L’absence de papiers officiels empêche aussi les citoyens de s’intégrer et de faire pleinement partie de la société : pas le droit de voter, par exemple, ni d’ouvrir un compte en banque ou de s’inscrire pour obtenir certains services.

Pour diverses raisons (manque de sensibilisation, méfiance envers les systèmes gouvernementaux  ou perte de documents suite à un conflit et/ou une catastrophe naturelle), un grand nombre de Sri-Lankais n’a ainsi toujours pas accès aux services de base.

Pour répondre aux besoins immédiats après le tsunami de 2004, ainsi que pendant et après le conflit de 2008, des cliniques mobiles à « guichet unique » ont été créées avec l’appui du PNUD. Le service regroupe un certain nombre d’administrations et d’institutions afin d’établir un rapport direct avec la population et d’appuyer le processus nécessaire pour fournir les documents requis ou des conseils juridiques.

Sulochana a ainsi pu obtenir des certificats de naissance et de citoyenneté pour ses enfants, ce qui leur a permis d’aller à l’école et de bénéficier des allocations familiales. Tous les trois, âgés à présent de 19, 21 et 23 ans, exercent maintenant l’activité de leur choix.

En 2012, le gouvernement sri-lankais a établi un Cadre de politique nationale pour l’intégration sociale, qui reconnaît que l’absence d’aide juridique et de documents officiels est un des principaux facteurs qui empêchent l’accès à la justice et aggravent l’exclusion. Avec l’appui du PNUD, le gouvernement a procédé à une analyse de13 municipalités, soit 42 000 ménages ou un total de 152 976 personnes, pour évaluer la proportion de citoyens ne disposant toujours pas de documents officiels.

L’évaluation a montré que 3 districts comprenant des personnes aux revenus modestes, avec un bas niveau d’éducation, peinaient à obtenir des services à cause d’obstacles comme la langue ou les longues distances à parcourir. Ces districts ne pouvaient participer pleinement au processus de développement qu’a connu le pays après l’indépendance et étaient à la traîne en ce qui concerne un certain nombre d’indicateurs économiques et sociaux.

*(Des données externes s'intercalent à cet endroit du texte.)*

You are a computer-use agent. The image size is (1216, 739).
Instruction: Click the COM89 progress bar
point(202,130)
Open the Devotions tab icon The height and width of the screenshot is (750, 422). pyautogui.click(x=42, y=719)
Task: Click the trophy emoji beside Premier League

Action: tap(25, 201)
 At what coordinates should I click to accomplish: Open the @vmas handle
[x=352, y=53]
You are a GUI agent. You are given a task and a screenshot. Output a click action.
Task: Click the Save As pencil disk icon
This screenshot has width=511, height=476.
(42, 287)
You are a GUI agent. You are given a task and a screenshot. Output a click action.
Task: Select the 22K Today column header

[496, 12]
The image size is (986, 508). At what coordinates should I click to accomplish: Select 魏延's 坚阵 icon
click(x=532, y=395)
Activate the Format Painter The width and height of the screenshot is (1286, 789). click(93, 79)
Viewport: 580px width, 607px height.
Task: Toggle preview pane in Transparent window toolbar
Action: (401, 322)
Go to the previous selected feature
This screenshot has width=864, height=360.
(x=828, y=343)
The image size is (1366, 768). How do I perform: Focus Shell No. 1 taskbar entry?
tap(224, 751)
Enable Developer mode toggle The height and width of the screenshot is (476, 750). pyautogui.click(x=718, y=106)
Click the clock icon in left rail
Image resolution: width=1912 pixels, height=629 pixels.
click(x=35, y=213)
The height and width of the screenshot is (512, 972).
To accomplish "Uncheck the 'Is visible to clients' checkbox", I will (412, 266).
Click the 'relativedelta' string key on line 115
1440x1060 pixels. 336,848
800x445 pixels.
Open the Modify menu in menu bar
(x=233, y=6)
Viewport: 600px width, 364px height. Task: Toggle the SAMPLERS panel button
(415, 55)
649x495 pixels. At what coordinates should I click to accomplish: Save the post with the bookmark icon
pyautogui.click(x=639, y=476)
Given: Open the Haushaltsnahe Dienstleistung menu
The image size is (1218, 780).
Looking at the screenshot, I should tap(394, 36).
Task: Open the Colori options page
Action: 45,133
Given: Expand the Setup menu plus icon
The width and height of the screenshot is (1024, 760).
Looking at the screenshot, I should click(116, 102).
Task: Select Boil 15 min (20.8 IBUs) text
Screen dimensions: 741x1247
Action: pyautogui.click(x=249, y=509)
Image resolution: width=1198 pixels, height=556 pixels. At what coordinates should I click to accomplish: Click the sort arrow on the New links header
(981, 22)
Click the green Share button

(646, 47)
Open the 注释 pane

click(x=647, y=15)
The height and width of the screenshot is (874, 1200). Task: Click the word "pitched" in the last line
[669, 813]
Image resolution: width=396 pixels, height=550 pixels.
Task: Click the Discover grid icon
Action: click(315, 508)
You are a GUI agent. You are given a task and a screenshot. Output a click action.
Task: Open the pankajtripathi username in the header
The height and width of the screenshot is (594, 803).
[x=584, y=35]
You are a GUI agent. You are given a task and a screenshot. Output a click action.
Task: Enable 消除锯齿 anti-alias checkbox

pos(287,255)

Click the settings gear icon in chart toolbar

En réponse à ces conclusions, et dans le cadre d’un projet appuyé par le PNUD, le programme de renforcement de l’État de droit, d’accès à la justice et d’intégration sociale, lancé en 2013, on a ouvert des cliniques mobiles dans les 3 districts.

En tout, 15 724 individus ont bénéficié de ces cliniques mobiles en 2014. Ils ont reçu des documents officiels (extrait d’acte de naissance, certificat de décès ou acte de mariage, cartes d’identité, cartes senior) ou un appui pour l’enregistrement de nouveaux terrains, pour signaler la perte d’une carte d’identité nationale ou remplir d’autres types de rapport auprès de la police.

Les cliniques mobiles ont aussi été une occasion pour les fonctionnaires de se rapprocher de la population locale, et de renforcer la confiance entre pouvoirs publics et citoyens.